Top of Information

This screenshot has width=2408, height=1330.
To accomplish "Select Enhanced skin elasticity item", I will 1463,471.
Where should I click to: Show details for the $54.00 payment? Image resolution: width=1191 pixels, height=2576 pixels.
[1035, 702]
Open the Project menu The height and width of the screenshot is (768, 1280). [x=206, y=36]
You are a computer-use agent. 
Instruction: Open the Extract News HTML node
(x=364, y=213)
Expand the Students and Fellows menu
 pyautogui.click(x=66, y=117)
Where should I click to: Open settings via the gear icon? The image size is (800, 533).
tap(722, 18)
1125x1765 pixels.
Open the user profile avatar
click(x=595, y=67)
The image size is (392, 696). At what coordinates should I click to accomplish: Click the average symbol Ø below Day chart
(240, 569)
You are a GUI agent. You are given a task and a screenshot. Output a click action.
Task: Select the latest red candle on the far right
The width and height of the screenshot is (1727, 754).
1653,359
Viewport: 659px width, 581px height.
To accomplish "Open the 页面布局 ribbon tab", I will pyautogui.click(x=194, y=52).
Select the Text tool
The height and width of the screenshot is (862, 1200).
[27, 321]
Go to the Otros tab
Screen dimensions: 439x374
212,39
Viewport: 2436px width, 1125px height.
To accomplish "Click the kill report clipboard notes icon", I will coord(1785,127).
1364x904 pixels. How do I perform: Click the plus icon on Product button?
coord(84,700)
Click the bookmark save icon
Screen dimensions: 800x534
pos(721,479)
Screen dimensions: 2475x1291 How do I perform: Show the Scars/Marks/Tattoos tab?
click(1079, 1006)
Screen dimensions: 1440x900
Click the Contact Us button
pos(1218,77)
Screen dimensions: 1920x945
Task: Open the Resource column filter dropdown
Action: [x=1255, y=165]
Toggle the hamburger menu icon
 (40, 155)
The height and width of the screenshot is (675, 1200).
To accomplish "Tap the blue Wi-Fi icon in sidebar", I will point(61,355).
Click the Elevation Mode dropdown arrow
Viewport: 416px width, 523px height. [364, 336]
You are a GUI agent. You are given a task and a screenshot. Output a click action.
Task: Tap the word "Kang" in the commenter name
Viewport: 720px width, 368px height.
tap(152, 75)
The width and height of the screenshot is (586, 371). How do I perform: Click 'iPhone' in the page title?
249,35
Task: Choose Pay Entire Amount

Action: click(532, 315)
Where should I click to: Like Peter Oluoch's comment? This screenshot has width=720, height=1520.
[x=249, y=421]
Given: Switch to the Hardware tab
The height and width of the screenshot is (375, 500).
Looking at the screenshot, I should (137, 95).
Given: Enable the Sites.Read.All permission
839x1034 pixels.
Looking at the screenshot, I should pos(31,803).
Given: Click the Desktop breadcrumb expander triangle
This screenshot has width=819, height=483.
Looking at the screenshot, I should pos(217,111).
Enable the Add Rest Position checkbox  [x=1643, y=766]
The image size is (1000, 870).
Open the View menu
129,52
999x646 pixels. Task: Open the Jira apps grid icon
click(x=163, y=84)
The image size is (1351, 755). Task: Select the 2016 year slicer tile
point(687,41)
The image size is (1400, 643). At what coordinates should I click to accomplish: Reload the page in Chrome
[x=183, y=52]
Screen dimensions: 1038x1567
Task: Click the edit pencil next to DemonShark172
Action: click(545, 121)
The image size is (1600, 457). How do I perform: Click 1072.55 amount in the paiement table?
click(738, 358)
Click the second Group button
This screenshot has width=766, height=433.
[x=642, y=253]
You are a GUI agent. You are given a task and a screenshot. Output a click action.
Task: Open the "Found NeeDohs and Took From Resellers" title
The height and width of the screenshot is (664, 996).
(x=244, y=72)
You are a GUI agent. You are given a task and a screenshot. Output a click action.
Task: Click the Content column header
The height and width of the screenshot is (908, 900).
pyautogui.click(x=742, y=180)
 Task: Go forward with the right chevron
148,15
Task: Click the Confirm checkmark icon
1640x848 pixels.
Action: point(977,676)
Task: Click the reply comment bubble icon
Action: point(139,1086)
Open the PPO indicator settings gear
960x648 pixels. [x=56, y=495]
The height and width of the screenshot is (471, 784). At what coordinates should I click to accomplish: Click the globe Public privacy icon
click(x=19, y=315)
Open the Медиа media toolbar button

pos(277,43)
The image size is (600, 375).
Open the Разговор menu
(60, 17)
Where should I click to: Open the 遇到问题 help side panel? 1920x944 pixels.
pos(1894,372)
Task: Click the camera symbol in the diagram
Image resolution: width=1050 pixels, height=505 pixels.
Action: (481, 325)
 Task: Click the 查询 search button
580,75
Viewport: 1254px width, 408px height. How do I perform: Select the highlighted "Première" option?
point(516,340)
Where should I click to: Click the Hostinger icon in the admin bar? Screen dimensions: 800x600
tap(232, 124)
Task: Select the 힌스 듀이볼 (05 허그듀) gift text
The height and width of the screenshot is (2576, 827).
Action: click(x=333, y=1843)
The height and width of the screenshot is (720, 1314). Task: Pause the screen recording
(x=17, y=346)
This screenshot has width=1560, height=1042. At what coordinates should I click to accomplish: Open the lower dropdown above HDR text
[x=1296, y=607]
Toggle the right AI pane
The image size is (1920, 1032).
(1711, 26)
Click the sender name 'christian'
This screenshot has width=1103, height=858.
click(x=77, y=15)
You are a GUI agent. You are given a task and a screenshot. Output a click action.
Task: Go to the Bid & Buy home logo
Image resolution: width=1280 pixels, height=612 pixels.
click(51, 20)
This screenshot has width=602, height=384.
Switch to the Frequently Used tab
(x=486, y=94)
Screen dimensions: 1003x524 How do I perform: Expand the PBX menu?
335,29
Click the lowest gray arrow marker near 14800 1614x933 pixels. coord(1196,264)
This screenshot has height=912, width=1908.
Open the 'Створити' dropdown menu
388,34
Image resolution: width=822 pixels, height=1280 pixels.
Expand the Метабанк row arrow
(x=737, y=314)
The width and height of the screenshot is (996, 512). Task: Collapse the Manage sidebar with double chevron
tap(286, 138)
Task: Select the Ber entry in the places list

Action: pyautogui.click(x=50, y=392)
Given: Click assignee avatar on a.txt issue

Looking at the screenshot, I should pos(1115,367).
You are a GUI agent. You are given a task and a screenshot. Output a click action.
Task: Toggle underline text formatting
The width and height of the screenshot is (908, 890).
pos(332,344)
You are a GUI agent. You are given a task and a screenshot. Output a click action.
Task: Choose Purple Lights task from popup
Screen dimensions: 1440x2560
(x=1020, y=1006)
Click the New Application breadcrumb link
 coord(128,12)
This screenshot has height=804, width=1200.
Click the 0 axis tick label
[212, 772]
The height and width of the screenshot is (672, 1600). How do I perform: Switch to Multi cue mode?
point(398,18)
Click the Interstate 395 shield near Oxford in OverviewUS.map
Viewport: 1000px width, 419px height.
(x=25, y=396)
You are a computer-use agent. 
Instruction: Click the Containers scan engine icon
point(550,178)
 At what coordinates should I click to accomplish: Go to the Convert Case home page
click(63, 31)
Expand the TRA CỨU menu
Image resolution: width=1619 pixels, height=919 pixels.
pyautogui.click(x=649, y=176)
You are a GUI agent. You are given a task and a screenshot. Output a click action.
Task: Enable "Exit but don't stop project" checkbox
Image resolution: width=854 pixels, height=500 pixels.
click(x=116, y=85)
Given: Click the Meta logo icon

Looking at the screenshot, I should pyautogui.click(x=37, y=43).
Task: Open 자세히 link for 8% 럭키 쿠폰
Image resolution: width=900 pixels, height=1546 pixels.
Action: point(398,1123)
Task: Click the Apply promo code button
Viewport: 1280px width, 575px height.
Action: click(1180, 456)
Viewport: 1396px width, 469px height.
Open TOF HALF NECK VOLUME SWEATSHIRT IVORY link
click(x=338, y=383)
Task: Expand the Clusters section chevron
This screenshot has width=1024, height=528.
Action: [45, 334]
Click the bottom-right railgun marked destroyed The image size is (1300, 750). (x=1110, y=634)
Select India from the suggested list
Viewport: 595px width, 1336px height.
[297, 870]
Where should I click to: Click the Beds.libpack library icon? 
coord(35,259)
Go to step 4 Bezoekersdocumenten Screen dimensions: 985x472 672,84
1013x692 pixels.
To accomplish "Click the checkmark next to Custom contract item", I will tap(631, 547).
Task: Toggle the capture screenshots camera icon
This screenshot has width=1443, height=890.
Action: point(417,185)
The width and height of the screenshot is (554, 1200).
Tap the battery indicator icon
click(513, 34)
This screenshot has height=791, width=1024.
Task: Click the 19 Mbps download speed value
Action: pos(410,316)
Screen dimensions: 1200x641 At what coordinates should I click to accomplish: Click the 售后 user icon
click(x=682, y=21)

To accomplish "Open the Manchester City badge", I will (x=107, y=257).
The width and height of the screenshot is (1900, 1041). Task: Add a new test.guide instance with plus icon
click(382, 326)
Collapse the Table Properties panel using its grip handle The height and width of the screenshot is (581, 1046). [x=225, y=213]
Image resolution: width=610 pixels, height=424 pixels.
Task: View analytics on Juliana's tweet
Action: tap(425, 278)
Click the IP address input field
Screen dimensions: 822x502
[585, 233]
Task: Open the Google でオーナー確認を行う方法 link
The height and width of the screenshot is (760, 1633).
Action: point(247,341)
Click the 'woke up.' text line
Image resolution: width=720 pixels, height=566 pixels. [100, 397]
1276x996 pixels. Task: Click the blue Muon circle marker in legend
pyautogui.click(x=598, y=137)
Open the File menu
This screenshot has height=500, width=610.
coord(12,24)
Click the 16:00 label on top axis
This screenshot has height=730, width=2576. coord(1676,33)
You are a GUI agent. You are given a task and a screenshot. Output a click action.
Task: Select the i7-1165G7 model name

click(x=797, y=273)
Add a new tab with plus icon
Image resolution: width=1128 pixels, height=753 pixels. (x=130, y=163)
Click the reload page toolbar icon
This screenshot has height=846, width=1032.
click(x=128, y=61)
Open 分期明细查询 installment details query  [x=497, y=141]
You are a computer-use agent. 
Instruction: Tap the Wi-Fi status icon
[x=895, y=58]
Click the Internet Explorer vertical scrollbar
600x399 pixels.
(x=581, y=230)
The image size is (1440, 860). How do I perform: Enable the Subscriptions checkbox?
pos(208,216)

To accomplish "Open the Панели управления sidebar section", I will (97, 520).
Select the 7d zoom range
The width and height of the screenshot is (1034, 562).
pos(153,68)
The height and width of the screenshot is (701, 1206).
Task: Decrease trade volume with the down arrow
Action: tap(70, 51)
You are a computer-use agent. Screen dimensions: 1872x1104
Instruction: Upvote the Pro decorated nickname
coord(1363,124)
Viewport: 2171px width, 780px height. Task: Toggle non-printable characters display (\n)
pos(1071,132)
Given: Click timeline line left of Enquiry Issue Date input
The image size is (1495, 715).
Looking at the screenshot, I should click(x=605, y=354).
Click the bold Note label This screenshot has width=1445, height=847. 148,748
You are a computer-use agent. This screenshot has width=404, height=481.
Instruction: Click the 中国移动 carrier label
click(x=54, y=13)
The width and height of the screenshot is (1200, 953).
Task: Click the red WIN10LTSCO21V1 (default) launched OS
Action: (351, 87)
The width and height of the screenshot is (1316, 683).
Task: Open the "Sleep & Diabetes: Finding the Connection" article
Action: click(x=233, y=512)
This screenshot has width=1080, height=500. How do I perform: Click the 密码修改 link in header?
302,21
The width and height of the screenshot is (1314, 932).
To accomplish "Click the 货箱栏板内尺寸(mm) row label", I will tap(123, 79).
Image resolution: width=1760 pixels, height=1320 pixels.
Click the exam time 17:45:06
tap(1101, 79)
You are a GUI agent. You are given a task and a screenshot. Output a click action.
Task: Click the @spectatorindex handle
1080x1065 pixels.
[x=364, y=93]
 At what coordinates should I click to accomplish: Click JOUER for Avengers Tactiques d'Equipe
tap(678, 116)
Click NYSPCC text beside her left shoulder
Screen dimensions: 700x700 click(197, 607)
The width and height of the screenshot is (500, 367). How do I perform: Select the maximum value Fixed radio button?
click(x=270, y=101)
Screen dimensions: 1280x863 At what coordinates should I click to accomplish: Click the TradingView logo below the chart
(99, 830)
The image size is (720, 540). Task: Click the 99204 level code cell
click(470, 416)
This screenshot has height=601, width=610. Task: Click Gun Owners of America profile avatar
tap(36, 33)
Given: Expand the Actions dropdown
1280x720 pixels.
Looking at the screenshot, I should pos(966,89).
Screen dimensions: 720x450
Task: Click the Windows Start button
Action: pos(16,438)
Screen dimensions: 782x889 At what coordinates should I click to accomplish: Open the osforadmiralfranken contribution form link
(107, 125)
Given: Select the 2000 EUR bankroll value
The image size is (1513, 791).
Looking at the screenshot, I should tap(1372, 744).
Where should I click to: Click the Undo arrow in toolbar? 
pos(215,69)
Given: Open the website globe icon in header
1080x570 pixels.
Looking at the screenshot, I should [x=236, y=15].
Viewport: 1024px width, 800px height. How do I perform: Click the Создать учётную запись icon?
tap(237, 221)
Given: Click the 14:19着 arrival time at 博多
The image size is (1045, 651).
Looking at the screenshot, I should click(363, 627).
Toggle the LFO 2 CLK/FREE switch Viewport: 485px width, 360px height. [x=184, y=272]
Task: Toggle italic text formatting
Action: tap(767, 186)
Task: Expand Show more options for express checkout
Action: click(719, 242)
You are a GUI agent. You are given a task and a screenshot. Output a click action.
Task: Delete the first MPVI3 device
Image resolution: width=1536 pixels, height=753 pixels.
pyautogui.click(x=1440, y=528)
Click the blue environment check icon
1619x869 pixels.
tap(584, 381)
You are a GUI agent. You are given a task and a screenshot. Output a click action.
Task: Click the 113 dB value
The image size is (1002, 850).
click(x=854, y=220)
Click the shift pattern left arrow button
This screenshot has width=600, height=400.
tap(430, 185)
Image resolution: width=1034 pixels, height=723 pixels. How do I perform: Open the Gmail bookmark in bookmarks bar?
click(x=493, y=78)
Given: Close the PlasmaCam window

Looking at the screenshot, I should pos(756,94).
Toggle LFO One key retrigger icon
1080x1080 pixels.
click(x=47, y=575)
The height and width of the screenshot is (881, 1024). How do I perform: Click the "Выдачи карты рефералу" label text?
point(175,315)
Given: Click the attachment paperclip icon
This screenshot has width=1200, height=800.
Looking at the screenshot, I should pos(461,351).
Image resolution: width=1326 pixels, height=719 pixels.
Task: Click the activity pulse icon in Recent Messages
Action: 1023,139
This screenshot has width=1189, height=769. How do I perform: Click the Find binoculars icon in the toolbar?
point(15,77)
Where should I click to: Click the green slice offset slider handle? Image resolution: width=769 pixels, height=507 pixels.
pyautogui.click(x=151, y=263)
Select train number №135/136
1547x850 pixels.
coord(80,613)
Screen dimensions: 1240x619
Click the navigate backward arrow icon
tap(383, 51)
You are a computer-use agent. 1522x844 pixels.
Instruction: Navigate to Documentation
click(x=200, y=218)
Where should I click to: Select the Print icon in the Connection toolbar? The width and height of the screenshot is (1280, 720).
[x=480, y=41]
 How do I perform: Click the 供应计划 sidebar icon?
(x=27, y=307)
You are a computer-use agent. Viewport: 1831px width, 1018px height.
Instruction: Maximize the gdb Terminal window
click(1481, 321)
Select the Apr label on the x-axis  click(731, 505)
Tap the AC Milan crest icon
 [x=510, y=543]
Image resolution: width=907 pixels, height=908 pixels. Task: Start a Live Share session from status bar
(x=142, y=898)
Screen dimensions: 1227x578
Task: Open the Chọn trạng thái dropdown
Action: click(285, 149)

Bottom of Information

Please give an exact copy of the entries above, from the line with "Task: Click the 113 dB value" down to the line with "Given: Click the attachment paperclip icon", inclusive, and nothing else.

Task: Click the 113 dB value
The image size is (1002, 850).
click(x=854, y=220)
Click the shift pattern left arrow button
This screenshot has width=600, height=400.
tap(430, 185)
Image resolution: width=1034 pixels, height=723 pixels. How do I perform: Open the Gmail bookmark in bookmarks bar?
click(x=493, y=78)
Given: Close the PlasmaCam window

Looking at the screenshot, I should pos(756,94).
Toggle LFO One key retrigger icon
1080x1080 pixels.
click(x=47, y=575)
The height and width of the screenshot is (881, 1024). How do I perform: Click the "Выдачи карты рефералу" label text?
point(175,315)
Given: Click the attachment paperclip icon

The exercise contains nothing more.